Currency Pain Eases for Corporates – But is Still High
Posted by Colin Lambert. Last updated: July 19, 2023
An easing dollar has helped reduce the bottom-line impact on corporate earnings, according to the latest quarterly Currency Impact Report from Kyriba, however companies are still suffering, with the FX impacts remaining at historically high levels.
The latest report, for Q1 2023, finds that the 1,200 corporations surveyed experienced $23.20 billion in total impacts to earnings from currency volatility. The combined pool of corporations reported $22.52 billion in FX-related headwinds and $0.68 billion in tailwinds in the first quarter of 2023, with North American companies reporting $21.24 billion in headwinds, and European companies $1.28 billion in headwinds.

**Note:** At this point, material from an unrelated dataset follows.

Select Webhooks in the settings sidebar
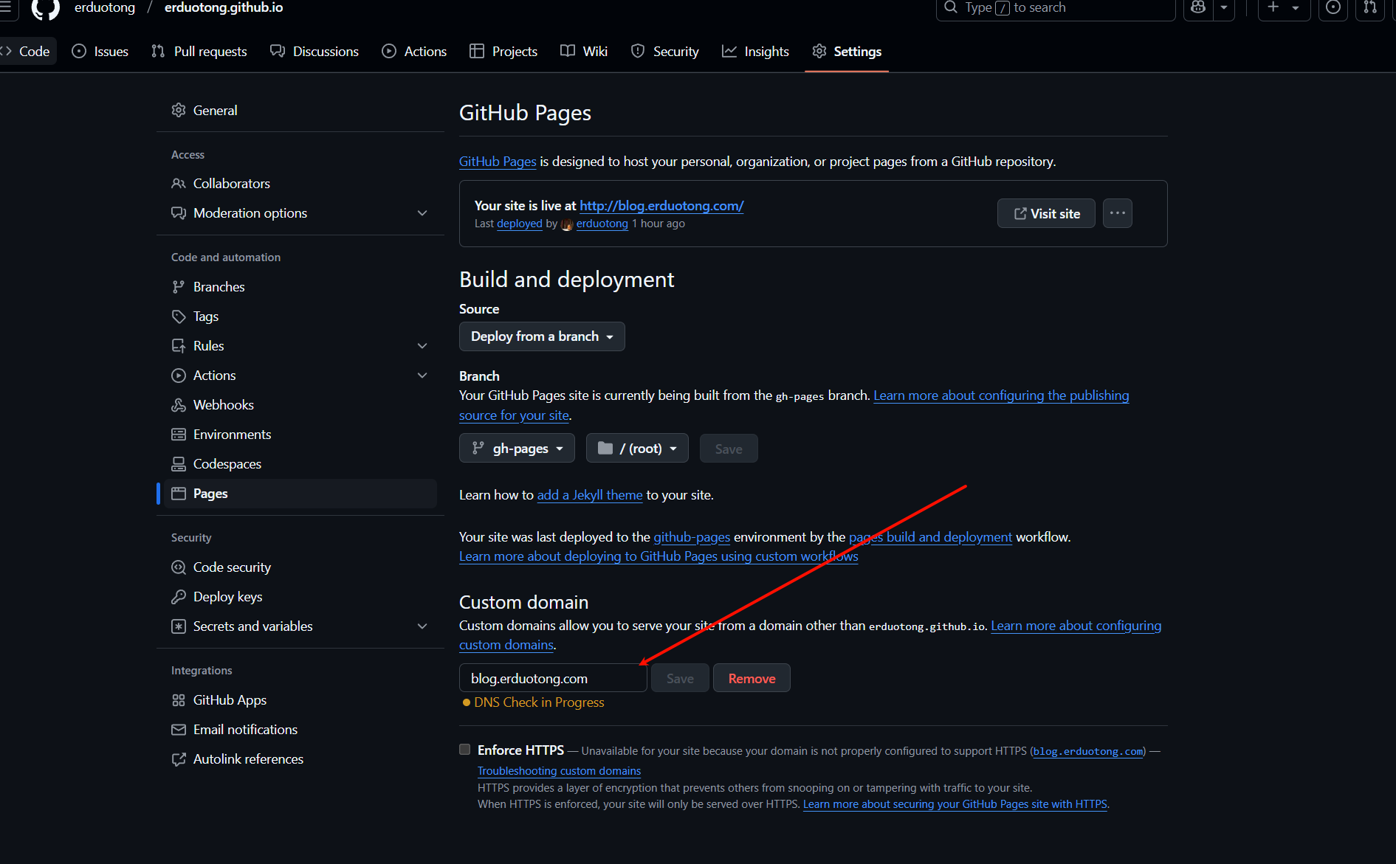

The total impact is the fourth highest recorded by Kyriba, however the silver lining is the top three impacts were all registered in the last year, therefore this represents a further drift from the highs of Q3 2022. Total quantified currency impacts fell $9 billion since the last quarter, and for the first time since 2021, the average negative impact to corporations also dropped.
“While the downward trend is substantial, we are by no means out of the woods regarding a very complicated and volatile currency market fuelled in large part by continued inflationary pressures, interest rate moves and a general sense of uncertainty from a variety of geo-political events,” says Andy Gage, SVP of FX solutions and advisory services at Kyriba. “This quarter’s report shows EPS impact reported by North American companies was $0.06, six times greater than the industry standard MBO of less than $0.01 EPS impact. For the rest of 2023, CFOs need to gain accurate and faster visibility to their currency risk and underlying exposures to eliminate EPS at risk.”

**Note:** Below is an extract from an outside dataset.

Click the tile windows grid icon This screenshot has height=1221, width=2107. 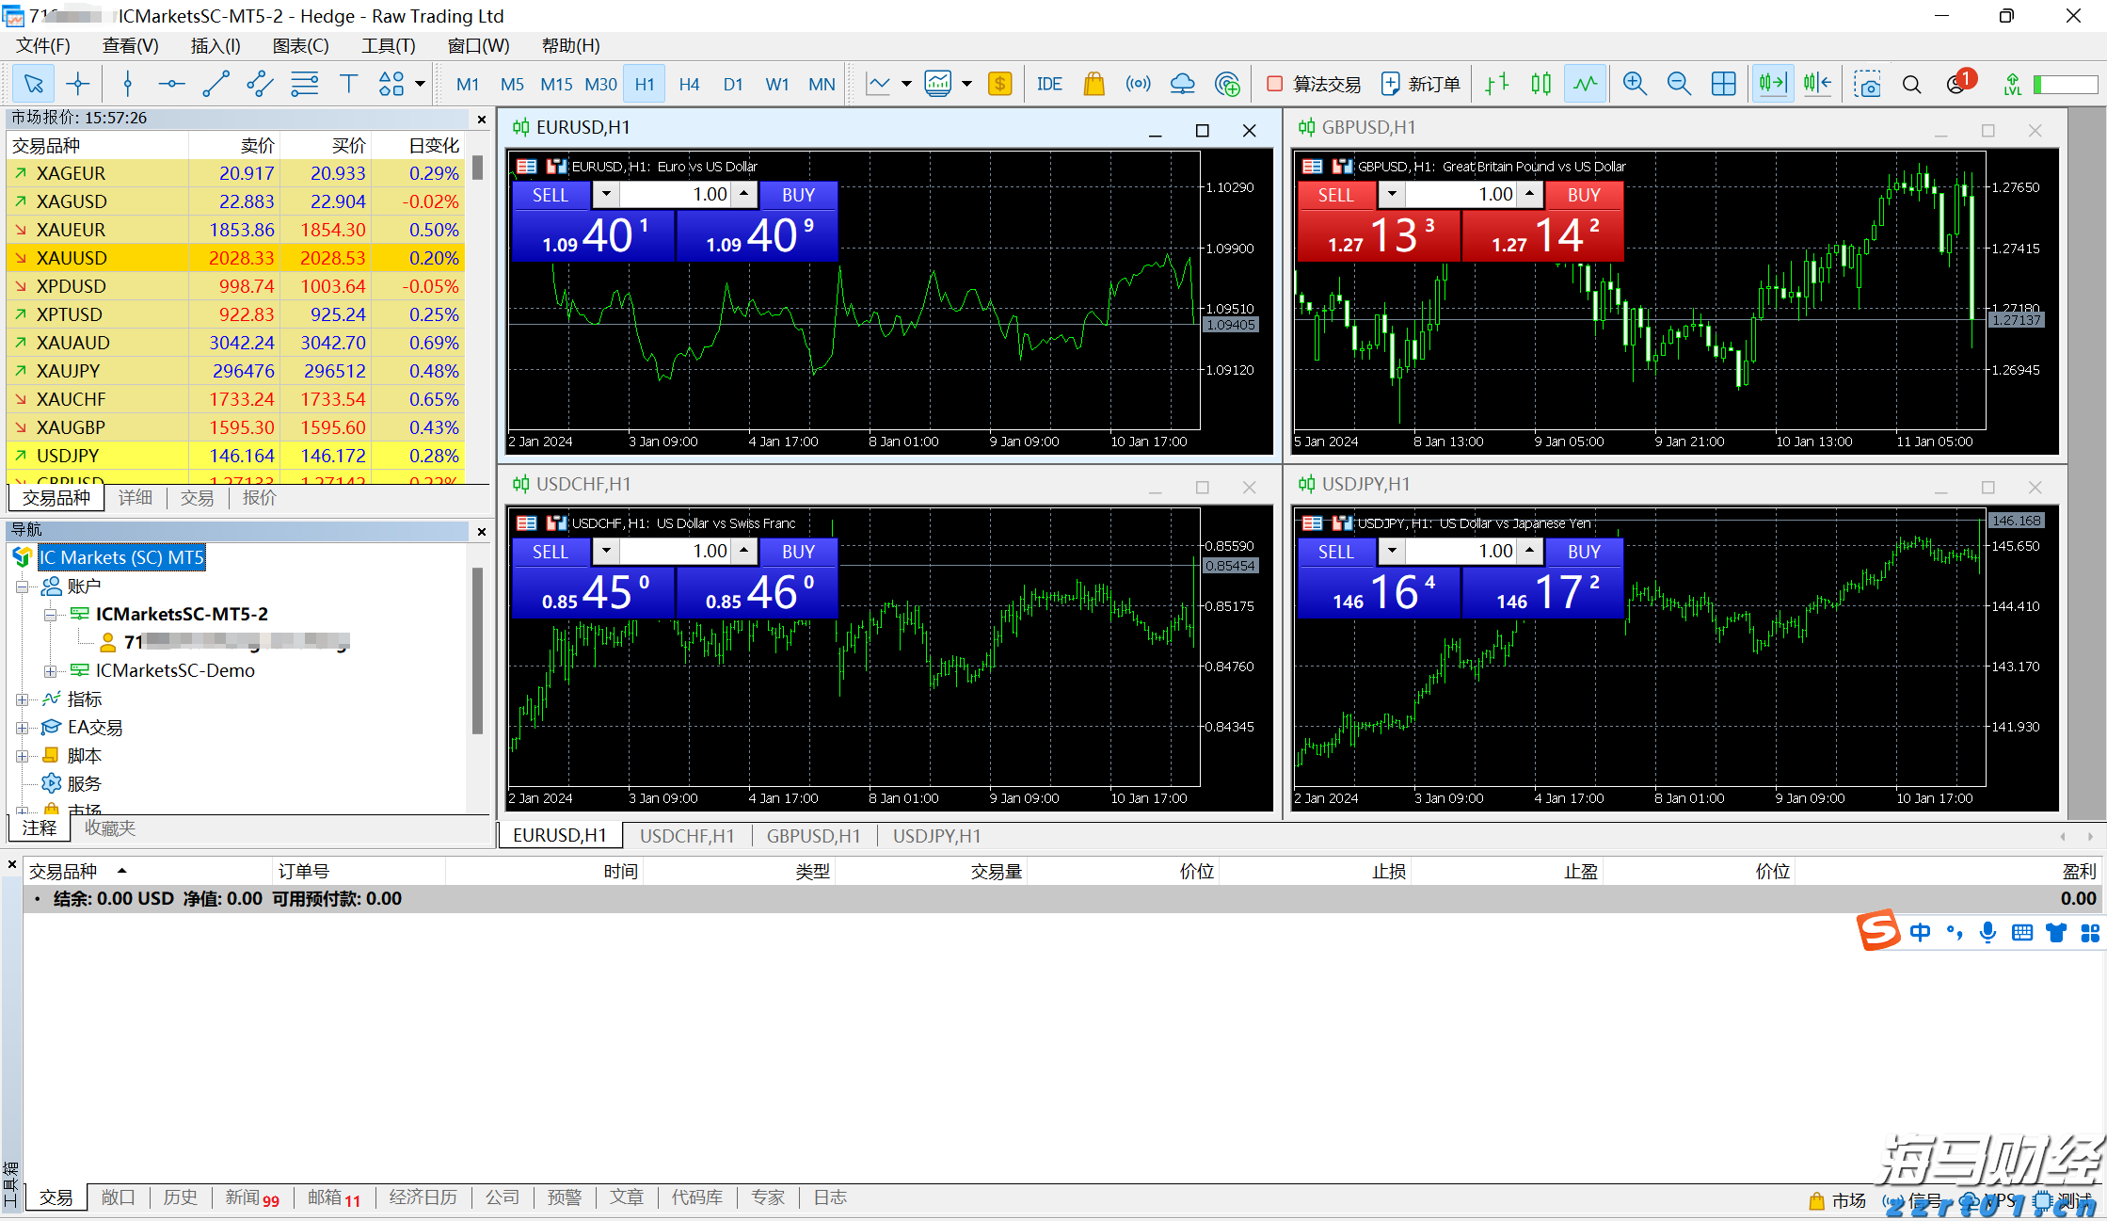click(1723, 84)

Publicly-traded North American companies indicated the euro as the most impactful currency, with 33.3% of companies referencing it as impacting revenues; the Canadian dollar was second at 26.7%, and the Chinese yuan was third with 20% of North American companies identifying it as impactful.
The euro was cited as one of the most impactful currencies by publicly traded European companies on earnings calls.
“We see CFOs who can quantify the impact of currency volatility on their financial statements and cash flow in a much better position to reduce preventable FX losses,” says Gage. “Finance teams who have successfully managed FX impacts are turning to data and analytics to reduce their cost of hedging and deliver improved predictability to support earnings, revenue, and cash flow guidance.”